The SSL cert for that domain expired over 2 years ago Mar 4 23:59:59 2022 GMT

fsckboy · 2024-06-07T01:42:27

http://web.archive.org/web/20210118071040/http://www.romu-ra...

what this will do is download the .c file rather than just show it to you, not sure I understand that enirely, but just so you know.

account42 · 2024-06-07T13:23:56

I assume the response of the original site depends/depended on the user agent and only showed a HTML page for user agents it recognized as a browser, which doesn't include the IA bot.

citizen_friend · 2024-06-07T02:08:19

not supporting multi-threading is not a design flaw, it's a conscious design choice. Multi-threading is hugely overrated as the UNIX kernel already distributes workload across processes and processors. It's a performance hack.

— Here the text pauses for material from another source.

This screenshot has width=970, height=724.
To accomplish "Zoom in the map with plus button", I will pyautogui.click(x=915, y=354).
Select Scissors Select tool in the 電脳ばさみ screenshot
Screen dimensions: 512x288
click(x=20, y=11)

plorkyeran · 2024-06-07T02:55:40

Threading is indeed a performance hack - the whole idea of multiple processes sharing an address space is pretty gross and it's very unsurprising that it leads to many bugs - but there's also a reason why it was universally adopted despite the problems. I do think there's a fair argument that libc's design was not a mistake; the thread-unsafe functions worked very well in the environment they were designed for and it wasn't until decades later in a very different environment that they became a problem. Nonetheless, they are a problem now.

jeffreygoesto · 2024-06-07T04:43:21

My favorite paper about that is https://www2.eecs.berkeley.edu/Pubs/TechRpts/2006/EECS-2006-...

giantrobot · 2024-06-07T03:18:06

Shared memory address space is a couple (IIRC) orders of magnitude faster to access than any IPC mechanism. Even on modern very fast machines IPC will add noticeable overhead if you tried to replace threads with processes.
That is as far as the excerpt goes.